_SUPPLIED TEXT_
I walked gingerly down the ramshackle homemade wheelchair ramp on the other end of the porch, and crouched near my client's son, about 20 feet from the (apparently) dozing snake. We could easily see the rattler resting in the shade of the steps, and my companion estimated that it had eight rattles--a mature adult--with venom to match. Meanwhile, the sun beat down on us like a heavenly spotlight.
"He's sleeping, but that son-of-a-bitch could wake up and bite you any time." He walked to his truck to retrieve a gun.
As I watched from a safe distance, he took aim with his little .22 pistol from fairly close range and appeared to hit the serpent. However, the poor creature instantly disappeared (probably under the porch) to nurse its wounds, die, or simply plan revenge on us meddlesome humans. I wondered if it would be waiting for me at change of shift, like a drug-seeking emergency room patient who was discharged without his fix. (I later learned from a neighbor that reptiles can take a long time to die, even when grievously injured. And the fact that there was no blood on the ground where he'd been shot was a cause for concern.)
Considering the fact that rattlesnake anti-venom is about $20,000 and the remote house where I work is a good twenty-minutes from the nearest hospital, I began to earnestly ponder the occupational hazards of nursing.
This led to a related line of inquiry:
If I was bit by a rattlesnake during my shift (not altogether unlikely, as I learned today) and my client's son was not home at his nearby house (which is often the case), what would I do?
If I were to call 911, the ambulance would take at least 15 minutes to arrive (if they didn't get lost on these dusty and confusing roads), and they would have a dickens of a time finding this tiny, unmarked house.
Also, would it be considered patient abandonment to leave my client alone as I was carted away by the EMTs--even with rattlesnake venom coursing through my veins, damaging my internal organs as it did so without regard to my state of employment and responsibilities as a medical professional?
If I lived to tell the tale, could I actually face the risk of disciplinary action and the loss of my license for leaving my shift without coverage? Quite a conundrum, the answers to which I'm still not privy.
Note to self: talk to supervisor about rattlesnake bite protocol.At any rate, my shift ended, I left the house unscathed (checking under my truck for angry rattlers before opening the door, of course), and I bounced down the dusty, rutted road on my way back to the main highway and the safety of home.

Stored data
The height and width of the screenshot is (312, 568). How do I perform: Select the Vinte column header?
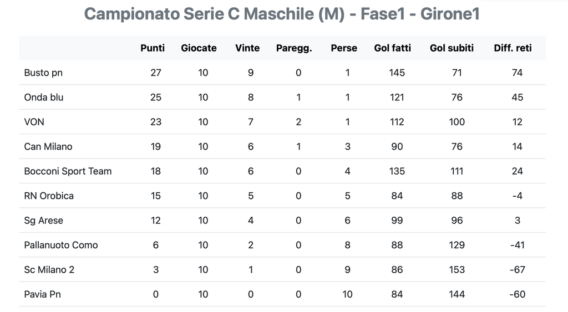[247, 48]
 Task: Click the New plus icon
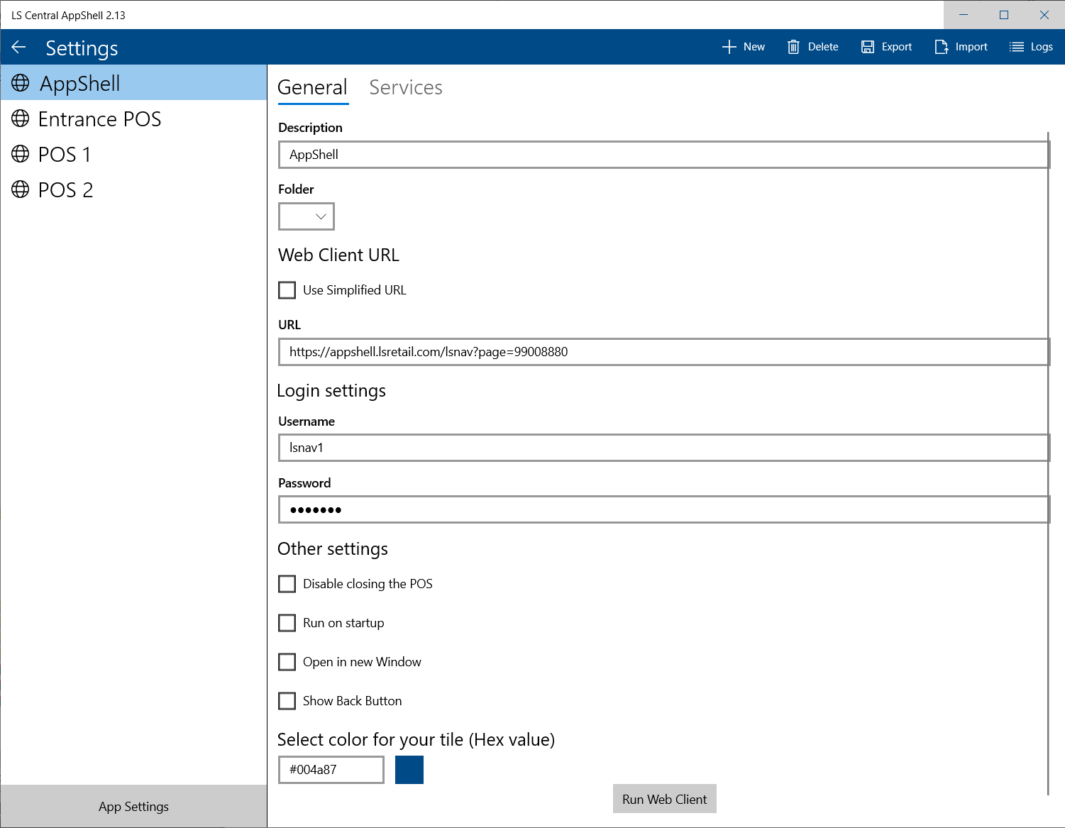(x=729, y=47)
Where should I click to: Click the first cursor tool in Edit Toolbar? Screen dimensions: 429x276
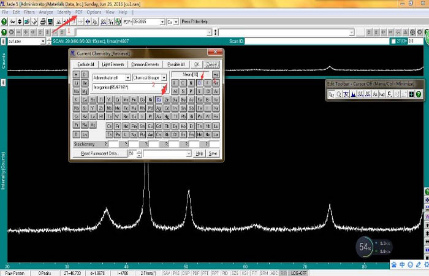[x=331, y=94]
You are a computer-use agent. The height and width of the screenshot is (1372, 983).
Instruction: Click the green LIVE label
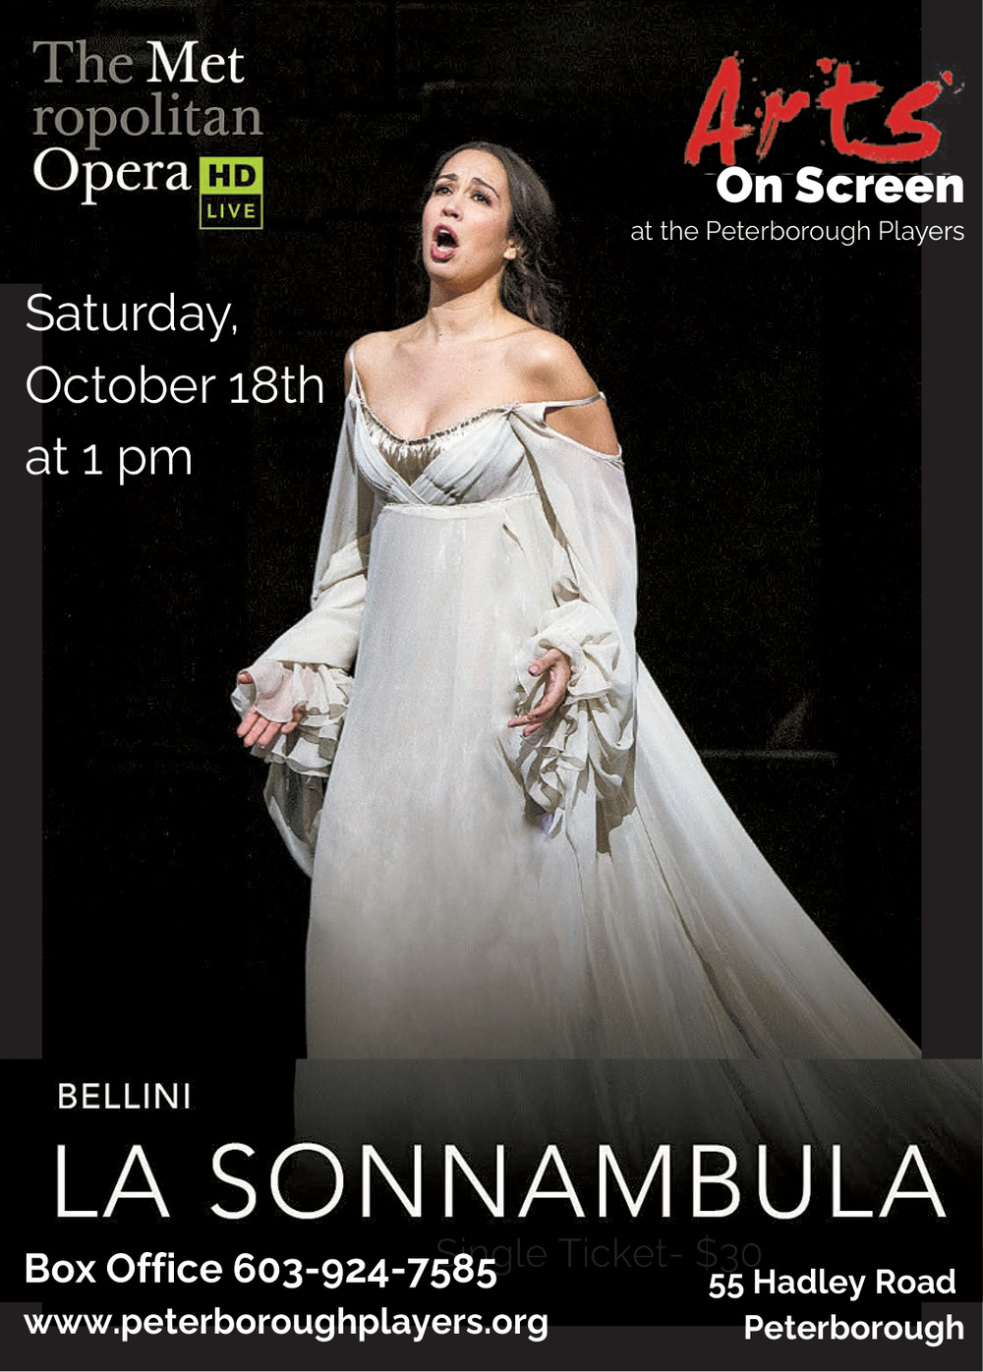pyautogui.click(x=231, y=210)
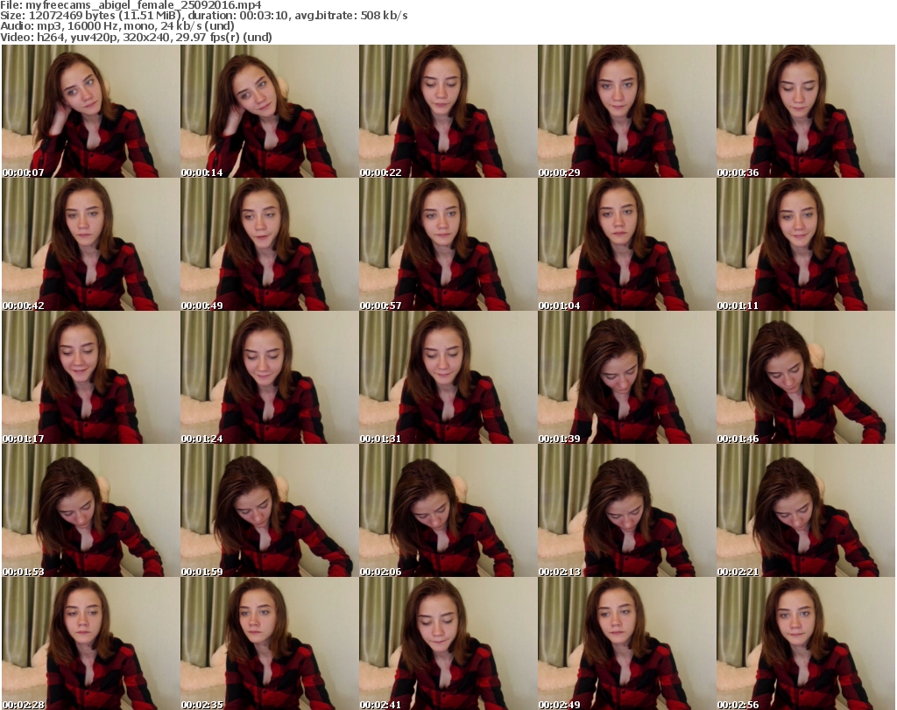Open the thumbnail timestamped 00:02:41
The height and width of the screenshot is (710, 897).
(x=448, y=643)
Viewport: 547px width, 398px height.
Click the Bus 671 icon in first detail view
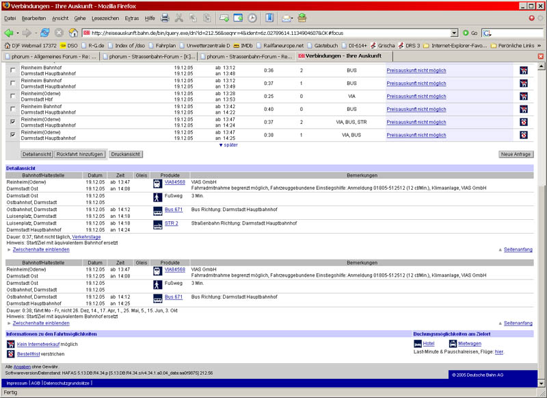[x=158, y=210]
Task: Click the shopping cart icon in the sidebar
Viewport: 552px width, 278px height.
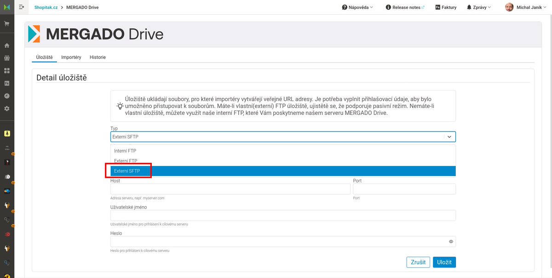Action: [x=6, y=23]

_THE TASK_
Continue the nurse's account of the rattlesnake under the client's porch, starting right after its final sentence about driving home.

_ANSWER SPACE_
Here's the thing:
While ER nurses face angry drunks and exposure to gushing gunshot wounds and ICU nurses work diligently at the bedside of those hanging onto life by a thread, I care for an elderly man in a tiny house in the middle of a vast mesa with a devastatingly beautiful view and the apparent danger of a rattlesnake bite at every step.
Considering the day's events, I will never again accept a comment that home care isn't "real nursing" (whatever that is), and when a hospital-based nurse boasts of finding a loaded handgun on an ER gurney, I can respond with stories of rattlesnakes hiding under steps and dustnados threatening to send me and my client to kingdom come or Oz, whichever is closer. (Then again, for those nurses serving in harm's way in Iraq or Afghanistan, I gladly tip my virtual nurse's cap in deference to the danger which they face daily with the greatest aplomb and bravery.)
It takes all kinds of nurses to make the healthcare world go around, and home care in the desert Southwest can apparently be as interesting--and fraught with danger--as any other specialty under the sun.
When I return to work next week, I'll certainly watch where I'm walking more diligently, checking under my truck before climbing inside and keeping the front door closed tight.
And when considering the relative risk of a rattlesnake bite on shift, I now recall the gang members, drug dealers, rats and cockroaches of inner city home care with something akin to thoughtful affection.